Profits have been used to build and continually upgrade the recreation centre, construct tennis courts, build basketball courts, irrigate the polocrosse fields to national standards and install air-conditioning at the local school.

"We have a shop, a pub and a cross road. That's it. And we have some excellent facilities and basically it's all from this one little parcel of land."

But the group has become frustrated by the process when Main Roads recently reneged on an agreement to cover the cost of a land valuer, after quotes requested were deemed too high.

Primaries Geraldton Real Estate agent Max Correy has been selling land in the area for more than 30 years. He believes the land could sell from $200,000.
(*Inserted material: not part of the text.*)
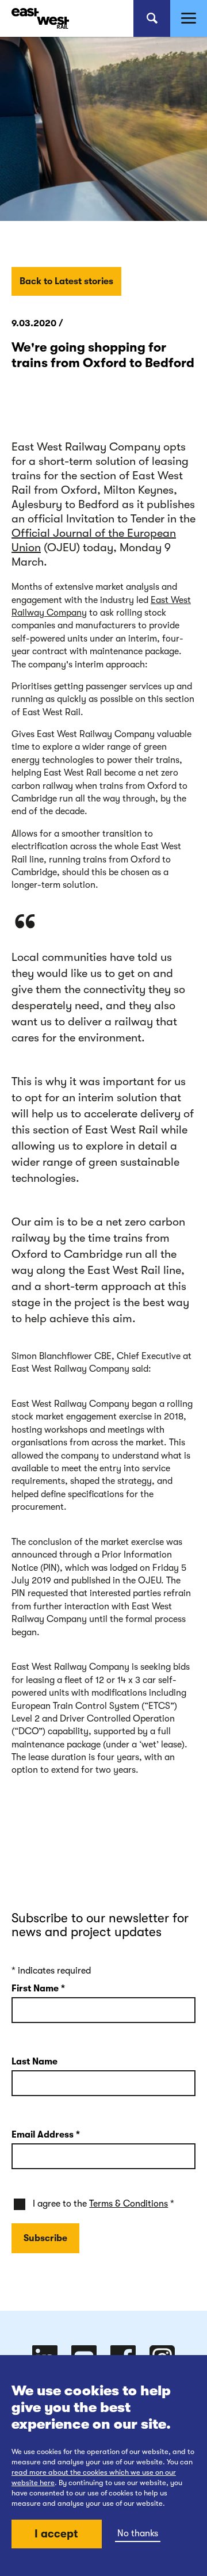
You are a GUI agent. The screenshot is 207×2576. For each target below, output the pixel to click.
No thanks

With work due to start in January and completed by mid-2014, Main Roads said it was negotiating compensation with the land owners and believed compulsory acquisition was necessary because of the project's urgency.

A spokeswoman said the agency was prepared to pay fair and reasonable compensation for the land in accordance with the provisions set out in the Land Administration Act 1997.

"In this regard Main Roads has arranged for independent valuations to facilitate offers of compensation," she said.

Main Roads is also prepared to meet reasonable costs for land owners to obtain their own valuations, but GFC quotes were considered excessive so other options were recommended to the agency.

"If (GFC) do not wish to proceed down the path suggested they can appoint a valuer of their own choice and include the valuation fee as part of their claim for compensation, which can then be dealt with as part of the negotiation process," the spokeswoman said.